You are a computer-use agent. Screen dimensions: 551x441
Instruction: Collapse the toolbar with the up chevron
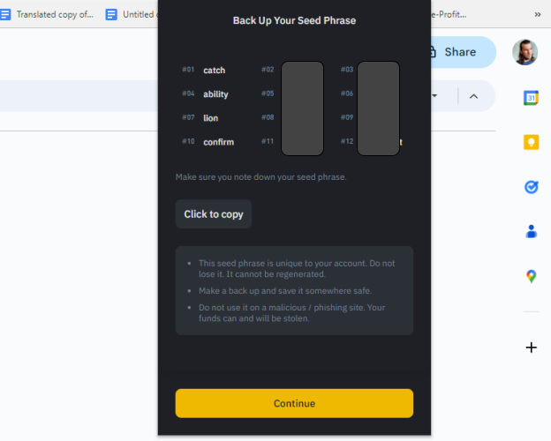(473, 96)
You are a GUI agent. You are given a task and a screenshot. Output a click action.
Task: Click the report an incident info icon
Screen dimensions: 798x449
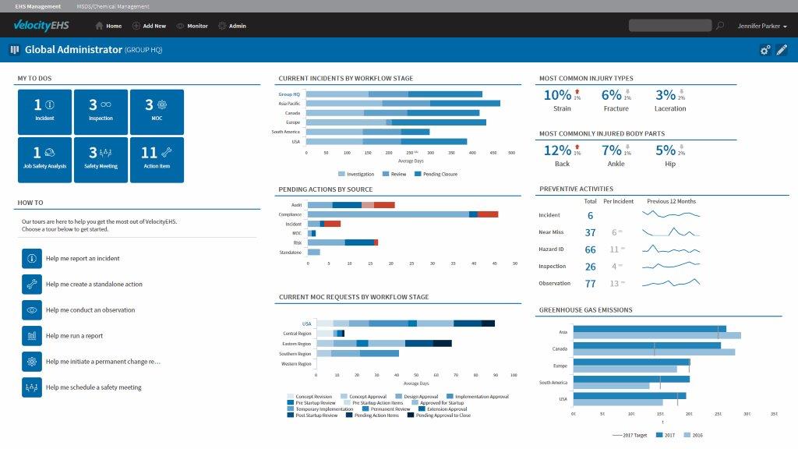click(x=32, y=258)
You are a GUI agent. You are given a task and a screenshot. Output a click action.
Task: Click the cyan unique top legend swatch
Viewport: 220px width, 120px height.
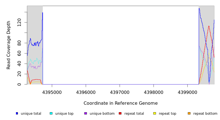pyautogui.click(x=51, y=113)
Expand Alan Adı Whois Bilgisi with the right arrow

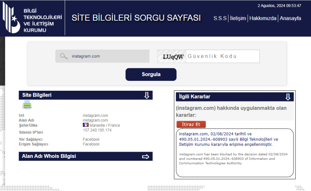146,157
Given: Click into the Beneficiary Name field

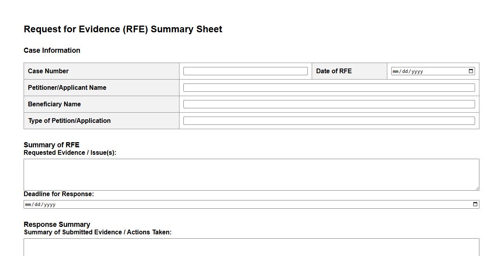Looking at the screenshot, I should 329,104.
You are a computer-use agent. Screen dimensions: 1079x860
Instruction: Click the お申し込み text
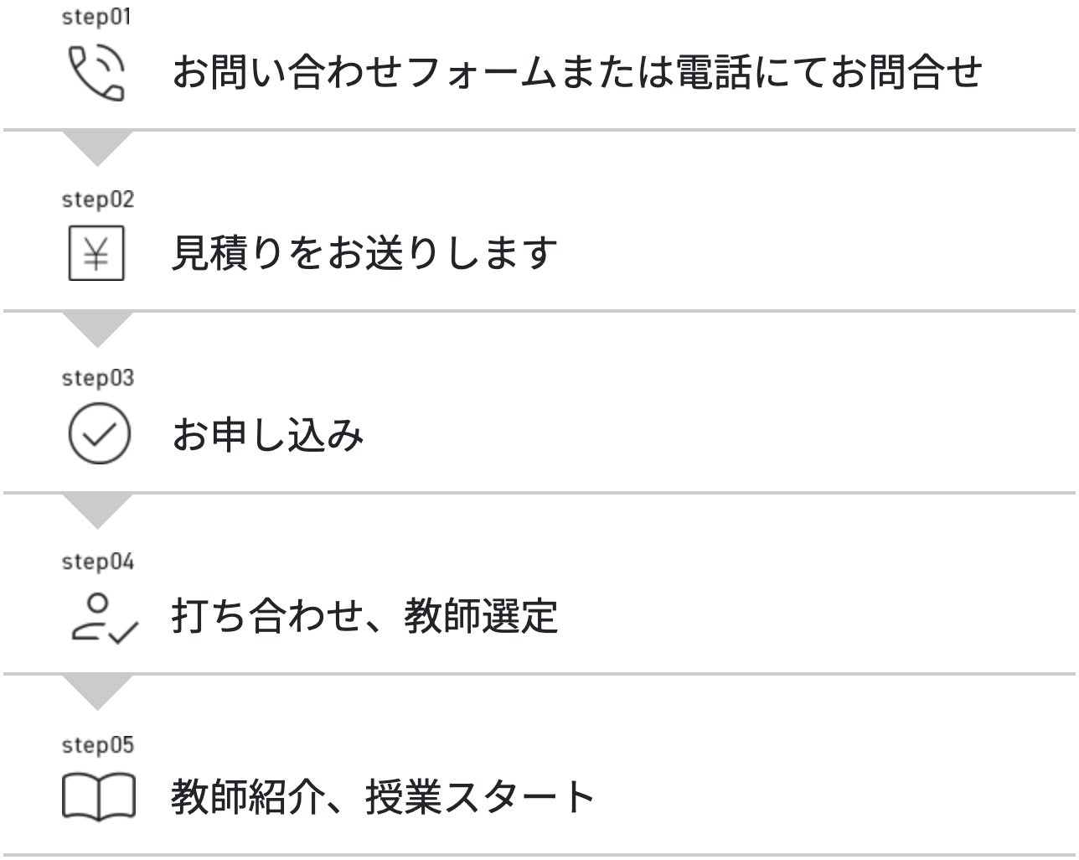click(267, 435)
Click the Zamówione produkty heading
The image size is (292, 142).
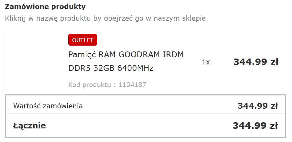46,6
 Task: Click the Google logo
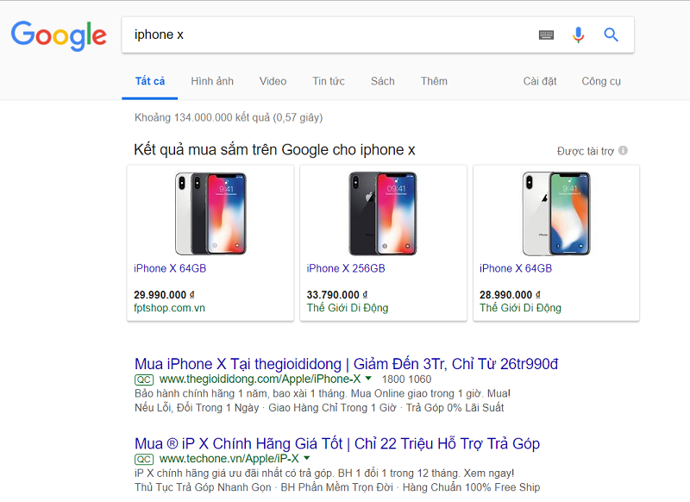[59, 35]
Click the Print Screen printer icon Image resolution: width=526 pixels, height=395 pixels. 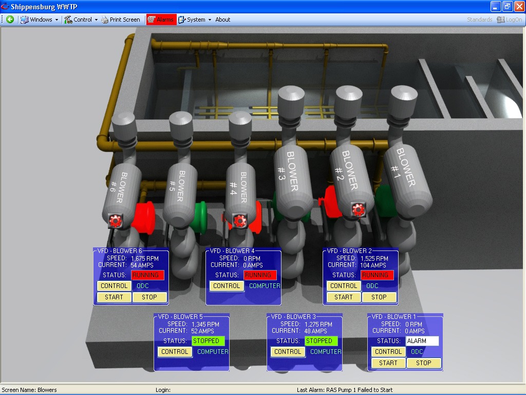[105, 20]
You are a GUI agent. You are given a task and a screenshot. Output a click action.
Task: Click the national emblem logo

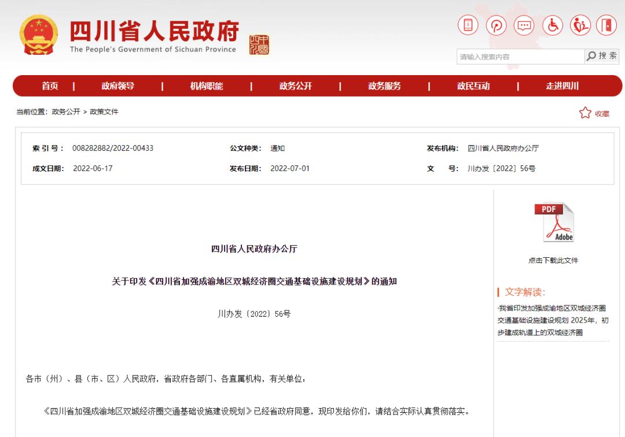coord(39,35)
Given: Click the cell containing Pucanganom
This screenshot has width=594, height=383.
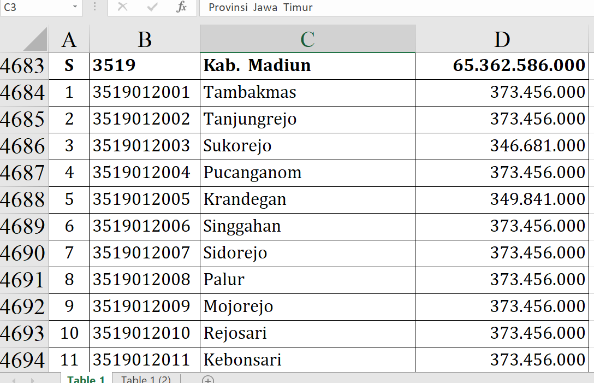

- _HOW TO COMPLETE THIS TASK_
The required output is a verbatim repetition of the lines from the opening of the entries above through the line containing "You are a computer-use agent. Screen dimensions: 1079x860", inclusive, with no pictures and nothing else.

- _SOLVED EXERCISE_
You are a computer-use agent. Screen dimensions: 551x441
Instruction: Collapse the toolbar with the up chevron
(473, 96)
You are a GUI agent. You are given a task and a screenshot. Output a click action.
Task: Click the report an incident info icon
Screen dimensions: 798x449
click(x=32, y=258)
You are a GUI agent. You are given a task and a screenshot. Output a click action.
Task: Click the cyan unique top legend swatch
Viewport: 220px width, 120px height.
pyautogui.click(x=51, y=113)
Expand Alan Adı Whois Bilgisi with the right arrow

146,157
Given: Click into the Beneficiary Name field

Looking at the screenshot, I should 329,104.
You are a computer-use agent. Screen dimensions: 1079x860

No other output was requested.